サービスのユーザビリティ

ユーザビリティという概念は、これまでは主に製造業の間で使われてきた。情報通信機器や電気製品、自動車などの業界には、ゆっくりではあるが着実にその考え方が浸透してきつつある。そうした背景をふまえて、今後はユーザビリティの概念がサービス業にも拡大していくべきだと考えている。

特に、銀行のATMや駅や空港などでの自動発券機や改札機などの公共機器の場合には、サービスという観点でユーザビリティを考えることが必要である。個人的に利用されたり、家庭内で利用されたりする場合には、機器を使うのはその所有者や家族であり、他人ではない。しかし、サービス業の場合には、機器を介したサービスは、サービスの提供者とサービスの享受者という他人どうしの間で行われる。したがって、単に機器のユーザビリティが高いだけでは、利用者、つまりサービスの享受者は満足することができず、サービスを提供するシステム全体のユーザビリティが高くなければならない。

たとえば銀行のATMについては、公共端末であることから、車いす利用者や視覚障害者の利用に対する配慮、高齢者や子供に対する配慮が各メーカでなされてきて、単体としてのユーザビリティはかなり高い水準になってきている。しかし、遅い時間に行ったり日曜や祭日に行くと、ATM端末のコーナーが閉まっていることが多く、また自行のカードしか受け付けないということも多い。これではいくら単体としてのATMが使いやすくても、利用者はそのメリットを享受することができない。また保安上の理由から、ATMは銀行もしくはコンビニといった場所にしか設置されていない。東京23区内のように人口が密集した地域では、ちょっと歩けばそうした場所に行くことが出来るが、人口の拡散した地域では、ATMのある場所にゆくだけで一苦労である。さらに、銀行の本支店に設置されているATMでは、利用者は一本の待ち行列を構成し、先頭の人から空いた機器に行くことが出来るようになっている。しかし、スーパーに設置されているような場合には、そうした列の誘導がきちんとできておらず、時間のかかるユーザの後ろについた人は自分の不運を嘆くことになるし、他方、時間のかかる処理をしているユーザは後ろの人の視線に背中を射抜かれることになる。このように機器単体のユーザビリティだけでなく、その運用の仕方、つまりサービスという面についてもユーザビリティを考えることが必要である。

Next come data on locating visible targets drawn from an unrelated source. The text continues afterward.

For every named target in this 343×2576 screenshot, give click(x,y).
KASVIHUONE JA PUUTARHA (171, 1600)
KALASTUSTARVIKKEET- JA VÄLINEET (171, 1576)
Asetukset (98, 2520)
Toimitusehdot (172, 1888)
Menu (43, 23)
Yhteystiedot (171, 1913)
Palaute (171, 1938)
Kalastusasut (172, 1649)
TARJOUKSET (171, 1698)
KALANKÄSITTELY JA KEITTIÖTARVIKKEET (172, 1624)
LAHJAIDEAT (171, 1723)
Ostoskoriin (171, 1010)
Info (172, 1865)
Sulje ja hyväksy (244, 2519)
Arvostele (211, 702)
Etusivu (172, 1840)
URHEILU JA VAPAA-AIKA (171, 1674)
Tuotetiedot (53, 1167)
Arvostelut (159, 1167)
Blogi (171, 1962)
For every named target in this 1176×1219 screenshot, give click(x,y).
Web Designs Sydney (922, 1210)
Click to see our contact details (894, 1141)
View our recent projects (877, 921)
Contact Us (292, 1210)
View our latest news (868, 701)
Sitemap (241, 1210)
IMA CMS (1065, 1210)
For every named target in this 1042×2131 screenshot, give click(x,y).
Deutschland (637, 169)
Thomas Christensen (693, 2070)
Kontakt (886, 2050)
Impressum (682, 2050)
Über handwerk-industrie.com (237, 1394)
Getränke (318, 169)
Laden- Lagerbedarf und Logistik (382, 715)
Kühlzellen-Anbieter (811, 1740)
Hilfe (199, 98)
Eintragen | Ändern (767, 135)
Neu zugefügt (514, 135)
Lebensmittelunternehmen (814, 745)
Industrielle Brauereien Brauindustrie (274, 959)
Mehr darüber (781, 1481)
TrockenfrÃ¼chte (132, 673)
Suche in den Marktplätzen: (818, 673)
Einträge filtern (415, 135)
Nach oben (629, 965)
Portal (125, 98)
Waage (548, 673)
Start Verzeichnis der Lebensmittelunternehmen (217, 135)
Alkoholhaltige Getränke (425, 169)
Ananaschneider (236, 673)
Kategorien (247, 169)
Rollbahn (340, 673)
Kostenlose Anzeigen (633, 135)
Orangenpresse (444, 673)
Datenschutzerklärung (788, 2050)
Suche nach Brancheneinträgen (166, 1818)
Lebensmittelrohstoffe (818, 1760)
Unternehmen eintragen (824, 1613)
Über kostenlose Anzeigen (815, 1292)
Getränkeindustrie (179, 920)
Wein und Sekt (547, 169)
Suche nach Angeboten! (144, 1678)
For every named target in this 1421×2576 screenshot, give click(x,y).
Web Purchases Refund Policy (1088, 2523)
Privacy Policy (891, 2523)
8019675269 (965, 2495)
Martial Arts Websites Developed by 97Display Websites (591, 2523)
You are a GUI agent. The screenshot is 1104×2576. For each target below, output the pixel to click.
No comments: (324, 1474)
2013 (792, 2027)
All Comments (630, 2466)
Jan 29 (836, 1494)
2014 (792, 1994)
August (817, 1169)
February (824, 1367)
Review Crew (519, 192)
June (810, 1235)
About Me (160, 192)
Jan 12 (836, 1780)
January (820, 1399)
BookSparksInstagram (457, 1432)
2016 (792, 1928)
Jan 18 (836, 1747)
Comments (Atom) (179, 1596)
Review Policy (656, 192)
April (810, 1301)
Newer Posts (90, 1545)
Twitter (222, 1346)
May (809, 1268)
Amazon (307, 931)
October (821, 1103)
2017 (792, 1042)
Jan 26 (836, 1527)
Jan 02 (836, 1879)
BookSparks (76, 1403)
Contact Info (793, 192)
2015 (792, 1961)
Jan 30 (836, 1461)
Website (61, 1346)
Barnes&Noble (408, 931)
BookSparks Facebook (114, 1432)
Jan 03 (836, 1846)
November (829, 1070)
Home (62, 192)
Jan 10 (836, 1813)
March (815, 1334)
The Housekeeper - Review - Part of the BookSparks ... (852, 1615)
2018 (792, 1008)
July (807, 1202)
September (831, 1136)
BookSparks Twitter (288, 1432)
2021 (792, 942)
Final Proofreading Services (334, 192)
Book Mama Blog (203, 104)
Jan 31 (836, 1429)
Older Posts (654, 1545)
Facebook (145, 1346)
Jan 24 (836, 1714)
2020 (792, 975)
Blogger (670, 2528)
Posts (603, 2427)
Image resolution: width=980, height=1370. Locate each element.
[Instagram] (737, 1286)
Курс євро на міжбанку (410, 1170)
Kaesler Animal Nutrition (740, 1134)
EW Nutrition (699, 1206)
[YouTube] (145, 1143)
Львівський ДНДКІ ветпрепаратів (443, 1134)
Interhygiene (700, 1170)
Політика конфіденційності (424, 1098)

また航空券の発行という場面を考えてみると、ここには複数の機器や複数の関係者が関与しており、単一の機器のユーザビリティを高めるだけでは対応しきれない。たとえば航空券を旅行代理店に買いにゆくと、担当者がでてきて希望の日時と目的地に関する情報を検索し、代金と引き替えにチケットを渡してくれる、あるいは後日郵送してくれる。出発の当日になったら、そのチケットを持って空港に行き、チェックインカウンターで搭乗券に交換してもらい、ここで往きの便の座席が確定する。しかし帰りの便については、現地であらためてチェックインをしなければならないし、航空会社によってはいまだにリコンファームをしなければならないこともある。このような複雑な手続きは、航空会社の勝手な都合で決められているものであり、利用者の側からすれば、お金を払って申し込んだ時点で座席も決めて欲しいし、搭乗券がもらえてしかるべきだといえる。ましてやリコンファームのような仕組みはすぐにも撤廃すべきである。ついでに書いておくなら、マイレージサービスについては、自己申告をしないとマイレージが加算されない仕組みになっている。このあたりもサービスの不足している部分といえよう。

こうした意味で、航空会社には、まだユーザビリティという意識が希薄であるといえる。つまり、利用者のゴールを効果的に効率的に、かつ満足できるように達成することを基本的な目標にしていないのだ。利用者からすれば、航空券の購入プロセスも電車のチケットを購入するプロセスと同じように簡単であるべきである。

国内便の場合、最近はインターネットで申し込んでおくと、空港に行ってから自動チェックイン機にクレジットカードを入れ、そこで座席も選択でき、搭乗券を手に入れられるようになっている。このやり方はだいぶ改善されたものといえるが、まだ電車並みに簡単になっているとはいえない。航空機の場合には、チェックインした乗客は飛行機の出発を遅らせてでも一人残らず乗せなければいけないというような規則か伝統があるようだが、それが搭乗券を手渡すタイミングを遅らせているのだとすれば、むしろ全体的なサービスのあり方を考え直すべきだろう。旅行代理店でお金を払えばあとは添乗員任せ、というパッケージツアーの安楽さに比較すると、一般のチケットの扱い方はサービスのユーザビリティという点で大いに改善されるべきものである。

これらの例に見られるようなサービスのユーザビリティは、これから銀行や鉄道会社や航空会社だけでなく、デパートや自治体など、さまざまな場所で真剣に考えられねばならない。